Court Opinion

ID: 5549230
Source: CourtListenerOpinion
Date Created: 2022-01-10 21:29:25.532609+00
Date Added: 2024-06-11T08:35:01.172087
License: Public Domain

The Vice-Chancellor :
The face of the mortgage does not appear to furnish any evidence of an usurious agreement. The clause declaring it to be lawful for the mortgagees to keep the buildings insured and that the mortgage should operate to secure the re-payment of the premium paid for effecting the insurance, was intended to benefit the mortgagor as well as the security of the mortgagees. It certainly does not appear, from the clause itself or from any other matter in the complainants’ bill, that it was intended, by the mortgagees, as a devise or means to evade the statute against usury or to obtain an interest greater than the law allows for the loan or forbearance of money.
The answer endeavors to show that this matter of premium of insurance is a mere shift or contrivance to cover an excessive or usurious rate of interest. This is new matter, not responsive ; and the answer being replied to, it should be proved, but no proof is given.

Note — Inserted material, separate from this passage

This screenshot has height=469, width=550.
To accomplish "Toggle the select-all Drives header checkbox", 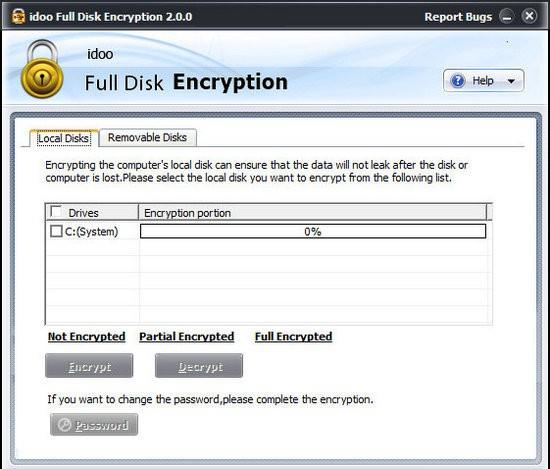I will (56, 212).
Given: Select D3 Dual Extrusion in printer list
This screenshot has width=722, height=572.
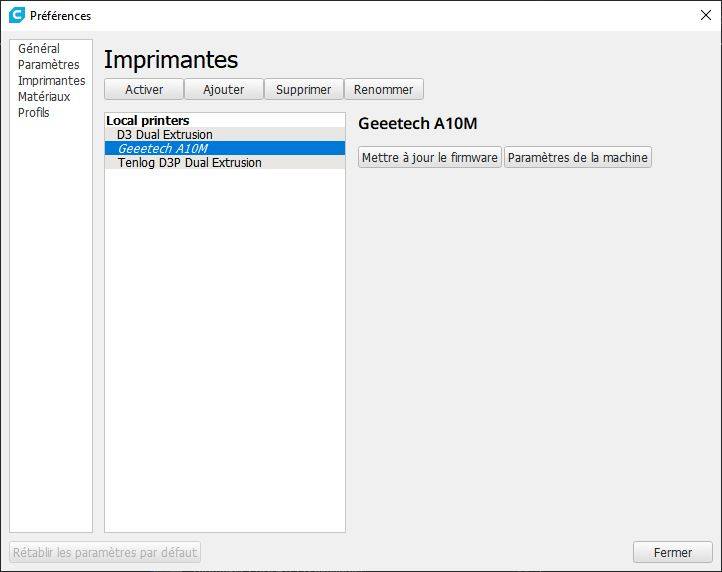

The case is, then, on the point of usury, within the decision of the Utica Insurance Company v. Cadwell, 3 Wend. 296, *201where the supreme court held that an insurance company, in making a loan, may lawfully have a condition that the borrower shall effect an insurance with the company and such insurance, being made at the usual rate of premium, is no evidence of usury: for the premium is not for the loan, but for the risk which the company incurs by the contract of insurance, while the borrower receives an equivalent for his premium independent of the loan.
There must be the usual decree, referring this case to a master to compute the amount due; and for a sale of the- mortgaged premises on the coming in and confirmation of the master’s report.